Defining Autonomous Weapons: A Spectrum of Control

Autonomous weapons exist on a spectrum similar to self-driving cars, with current systems having automated features but humans still making targeting decisions. 'The distinction really is a weapon that is choosing its own targets on the battlefield, and it's not where we are today' - Paul.

Current AI systems like Project Maven use machine learning for image classification to identify objects in drone feeds - 'here's a building, here's a person, here's a vehicle' - representing mature decade-old technology.

The Pentagon's policy, developed by Scharre around 2011, still governs autonomous weapons use today, emerging from the 'accidental robotics revolution' during Iraq and Afghanistan wars.

Anthropic's AI Powers Iran War Planning Through Maven

Anthropic's Claude AI is being used by US military for Iran war planning through the Maven Smart System built by Palantir, helping analysts process massive data sets from over 6,000 sorties flown against Iran.
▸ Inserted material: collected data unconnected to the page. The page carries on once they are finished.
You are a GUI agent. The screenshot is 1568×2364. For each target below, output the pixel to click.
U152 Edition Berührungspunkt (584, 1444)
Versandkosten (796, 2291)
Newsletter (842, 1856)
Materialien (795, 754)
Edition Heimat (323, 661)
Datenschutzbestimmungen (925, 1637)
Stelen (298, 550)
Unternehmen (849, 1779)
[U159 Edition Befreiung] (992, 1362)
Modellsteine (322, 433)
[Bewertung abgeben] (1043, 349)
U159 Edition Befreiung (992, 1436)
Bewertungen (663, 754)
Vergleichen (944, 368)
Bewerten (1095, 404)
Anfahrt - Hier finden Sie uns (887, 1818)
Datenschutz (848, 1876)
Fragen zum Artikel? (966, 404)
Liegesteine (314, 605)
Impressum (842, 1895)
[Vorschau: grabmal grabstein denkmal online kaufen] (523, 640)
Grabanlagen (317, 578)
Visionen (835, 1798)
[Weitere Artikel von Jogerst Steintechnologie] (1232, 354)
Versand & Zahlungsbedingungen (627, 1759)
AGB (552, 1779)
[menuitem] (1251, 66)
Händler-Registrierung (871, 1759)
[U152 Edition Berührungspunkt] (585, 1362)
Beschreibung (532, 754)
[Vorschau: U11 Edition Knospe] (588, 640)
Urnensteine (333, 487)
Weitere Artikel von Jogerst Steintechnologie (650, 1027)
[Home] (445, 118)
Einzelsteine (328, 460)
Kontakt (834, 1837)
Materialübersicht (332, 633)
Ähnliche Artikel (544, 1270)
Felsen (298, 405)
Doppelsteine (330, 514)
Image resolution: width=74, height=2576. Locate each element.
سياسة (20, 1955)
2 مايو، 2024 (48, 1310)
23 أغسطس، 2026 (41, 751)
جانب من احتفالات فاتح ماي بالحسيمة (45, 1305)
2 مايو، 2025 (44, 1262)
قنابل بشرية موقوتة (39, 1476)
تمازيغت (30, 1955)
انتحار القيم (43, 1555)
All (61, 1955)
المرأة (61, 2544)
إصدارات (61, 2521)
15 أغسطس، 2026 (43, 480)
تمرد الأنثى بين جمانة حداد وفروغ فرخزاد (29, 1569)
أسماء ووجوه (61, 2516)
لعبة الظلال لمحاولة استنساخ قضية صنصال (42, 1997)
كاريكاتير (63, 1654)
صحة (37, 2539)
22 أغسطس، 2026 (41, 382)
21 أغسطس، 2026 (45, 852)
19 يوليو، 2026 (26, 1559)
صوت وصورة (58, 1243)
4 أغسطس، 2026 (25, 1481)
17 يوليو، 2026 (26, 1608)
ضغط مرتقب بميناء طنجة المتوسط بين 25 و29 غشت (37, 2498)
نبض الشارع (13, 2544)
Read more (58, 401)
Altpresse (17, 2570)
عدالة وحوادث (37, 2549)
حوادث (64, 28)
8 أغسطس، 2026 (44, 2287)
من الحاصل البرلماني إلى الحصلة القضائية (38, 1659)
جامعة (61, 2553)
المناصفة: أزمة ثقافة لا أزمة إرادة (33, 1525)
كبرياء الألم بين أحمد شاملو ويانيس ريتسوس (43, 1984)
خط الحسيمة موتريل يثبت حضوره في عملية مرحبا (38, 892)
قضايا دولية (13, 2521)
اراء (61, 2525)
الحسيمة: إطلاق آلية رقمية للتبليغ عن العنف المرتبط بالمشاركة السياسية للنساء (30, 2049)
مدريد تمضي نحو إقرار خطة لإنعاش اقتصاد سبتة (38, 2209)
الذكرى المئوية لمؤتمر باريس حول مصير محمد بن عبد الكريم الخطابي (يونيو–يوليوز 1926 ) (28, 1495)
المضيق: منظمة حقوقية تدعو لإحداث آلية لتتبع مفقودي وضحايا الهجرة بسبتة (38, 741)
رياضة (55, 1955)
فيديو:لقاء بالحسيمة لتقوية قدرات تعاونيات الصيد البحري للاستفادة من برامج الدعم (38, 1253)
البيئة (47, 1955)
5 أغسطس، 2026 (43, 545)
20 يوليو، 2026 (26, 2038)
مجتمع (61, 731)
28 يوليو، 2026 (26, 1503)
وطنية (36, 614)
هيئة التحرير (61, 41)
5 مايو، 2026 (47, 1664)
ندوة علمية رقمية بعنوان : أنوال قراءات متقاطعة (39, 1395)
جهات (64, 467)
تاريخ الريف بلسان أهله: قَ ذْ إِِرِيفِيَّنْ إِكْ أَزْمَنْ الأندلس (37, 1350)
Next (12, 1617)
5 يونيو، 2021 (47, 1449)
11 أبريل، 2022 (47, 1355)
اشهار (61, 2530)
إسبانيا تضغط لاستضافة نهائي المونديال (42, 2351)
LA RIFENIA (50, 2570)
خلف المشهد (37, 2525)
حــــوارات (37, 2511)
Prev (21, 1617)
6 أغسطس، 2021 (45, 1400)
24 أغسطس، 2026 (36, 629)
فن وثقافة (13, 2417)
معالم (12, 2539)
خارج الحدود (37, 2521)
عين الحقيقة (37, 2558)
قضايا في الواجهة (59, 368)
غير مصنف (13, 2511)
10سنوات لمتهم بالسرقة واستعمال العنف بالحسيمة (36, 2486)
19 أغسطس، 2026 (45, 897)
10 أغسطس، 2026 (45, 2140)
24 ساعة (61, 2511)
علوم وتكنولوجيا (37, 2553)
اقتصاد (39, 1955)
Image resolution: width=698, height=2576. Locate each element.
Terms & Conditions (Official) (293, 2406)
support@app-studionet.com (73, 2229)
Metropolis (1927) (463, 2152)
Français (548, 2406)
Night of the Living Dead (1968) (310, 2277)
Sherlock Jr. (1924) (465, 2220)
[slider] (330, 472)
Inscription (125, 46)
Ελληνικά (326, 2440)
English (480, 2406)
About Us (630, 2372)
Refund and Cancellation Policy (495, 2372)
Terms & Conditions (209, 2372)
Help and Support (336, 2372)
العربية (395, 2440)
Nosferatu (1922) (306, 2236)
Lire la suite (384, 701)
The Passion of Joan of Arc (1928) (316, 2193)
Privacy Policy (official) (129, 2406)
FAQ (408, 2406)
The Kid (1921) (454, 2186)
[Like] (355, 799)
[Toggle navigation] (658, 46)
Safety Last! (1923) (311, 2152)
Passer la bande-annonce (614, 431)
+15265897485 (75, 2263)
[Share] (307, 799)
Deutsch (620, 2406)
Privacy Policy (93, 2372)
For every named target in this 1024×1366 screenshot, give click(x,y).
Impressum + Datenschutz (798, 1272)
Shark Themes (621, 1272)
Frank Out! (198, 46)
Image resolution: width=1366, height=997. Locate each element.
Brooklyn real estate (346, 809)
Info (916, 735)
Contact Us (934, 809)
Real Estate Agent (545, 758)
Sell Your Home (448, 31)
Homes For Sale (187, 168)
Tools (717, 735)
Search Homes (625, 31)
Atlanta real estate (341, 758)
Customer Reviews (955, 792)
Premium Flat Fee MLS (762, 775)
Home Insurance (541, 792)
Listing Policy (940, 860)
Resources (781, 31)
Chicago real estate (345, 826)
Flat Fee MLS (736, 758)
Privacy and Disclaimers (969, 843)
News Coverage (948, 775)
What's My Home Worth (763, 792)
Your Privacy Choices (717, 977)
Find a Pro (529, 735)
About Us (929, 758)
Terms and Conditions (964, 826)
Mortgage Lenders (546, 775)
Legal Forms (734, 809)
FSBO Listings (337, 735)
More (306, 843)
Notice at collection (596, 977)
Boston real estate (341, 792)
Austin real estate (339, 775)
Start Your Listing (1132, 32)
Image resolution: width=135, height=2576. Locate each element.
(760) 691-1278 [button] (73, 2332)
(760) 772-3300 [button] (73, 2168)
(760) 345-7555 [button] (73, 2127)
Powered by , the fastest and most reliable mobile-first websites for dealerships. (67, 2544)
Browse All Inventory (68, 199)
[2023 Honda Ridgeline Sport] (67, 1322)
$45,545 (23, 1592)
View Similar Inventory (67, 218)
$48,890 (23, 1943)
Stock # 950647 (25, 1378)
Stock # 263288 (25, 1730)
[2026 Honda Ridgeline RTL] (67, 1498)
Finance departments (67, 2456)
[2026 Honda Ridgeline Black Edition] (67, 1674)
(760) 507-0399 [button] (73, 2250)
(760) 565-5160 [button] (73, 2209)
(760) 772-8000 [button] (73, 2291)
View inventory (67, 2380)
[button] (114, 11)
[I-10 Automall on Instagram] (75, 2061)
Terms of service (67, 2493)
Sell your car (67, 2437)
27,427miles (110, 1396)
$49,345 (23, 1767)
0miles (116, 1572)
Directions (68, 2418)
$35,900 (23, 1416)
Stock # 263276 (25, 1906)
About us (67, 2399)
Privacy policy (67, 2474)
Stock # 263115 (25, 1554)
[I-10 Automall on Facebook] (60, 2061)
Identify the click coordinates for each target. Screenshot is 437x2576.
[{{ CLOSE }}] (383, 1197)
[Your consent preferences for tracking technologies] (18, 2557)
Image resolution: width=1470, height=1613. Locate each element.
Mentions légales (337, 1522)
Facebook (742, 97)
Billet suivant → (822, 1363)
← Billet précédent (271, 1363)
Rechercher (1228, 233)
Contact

The AI helps locate mobile targets like 'senior Iranian commanders, mobile missile launchers and air defense systems and drone launchers' by fusing satellite imagery, geolocation data, and signals intelligence.

Large language models enable analysts to interact with data conversationally, asking AI to 'look for intersections' in intelligence and map targets to available aircraft and munitions for strike planning.

The accidental school strike resulted from 'outdated data provided by the Defense Intelligence Agency' where a former military compound had been converted to a school but databases were never updated.

Pentagon vs Tech Companies: Who Sets the Rules

The Pentagon's January 2024 AI strategy requires contracts allowing military to use AI tools for 'any lawful use,' conflicting with tech companies' safety policies that restrict offensive cyber attacks and other applications.

The $200 million Anthropic contract 'is not a lot of money for these AI companies' compared to commercial applications, giving them leverage to refuse military partnerships.

OpenAI stepped in after Anthropic's withdrawal, creating a 'race to the bottom' dynamic where 'the lab with maybe the least amount of safety concern' wins government contracts.

Unlike traditional defense contractors like Lockheed Martin whose 'entire raison d'être is building technology for the government,' commercial AI companies have much larger civilian markets.

Future Autonomous Systems and Escalation Risks

Future autonomous weapons could include loitering munitions that 'search over wider areas' and attack targets independently, similar to 1980s systems like the Tomahawk anti-ship missile that hunted Soviet ships.

AI systems interacting at machine speed could create 'flash crash' scenarios like in financial markets, but 'there's no referee to call time out in war' to prevent escalation.

The military cannot develop AI in-house because 'there's a fierce competition for talent in the AI space' and private enterprise can 'mobilize massive amounts of capital towards building data centers.'

Even in a robot-dominated future, 'militaries are going to need people relatively forward deployed' for command and control, especially against sophisticated adversaries who can jam communications.

The Human Element in Life-and-Death Decisions

The 1983 incident where Soviet officer Stanislav Petrov prevented nuclear war by trusting his 'funny feeling in his gut' about a faulty early warning system illustrates why humans remain essential in critical decisions.

Petrov knew 'the Russian system was new and a lot of Soviet technology doesn't work that great at first,' demonstrating contextual understanding that AI currently lacks about consequences and stakes.

AI could help reduce civilian casualties by identifying strikes near 'schools or hospitals or critical civilian infrastructure' and recommending smaller munitions or higher approval levels.

The risk is humans becoming 'less engaged in this process' where they 'don't feel as morally responsible,' potentially leading to more suffering despite technological precision.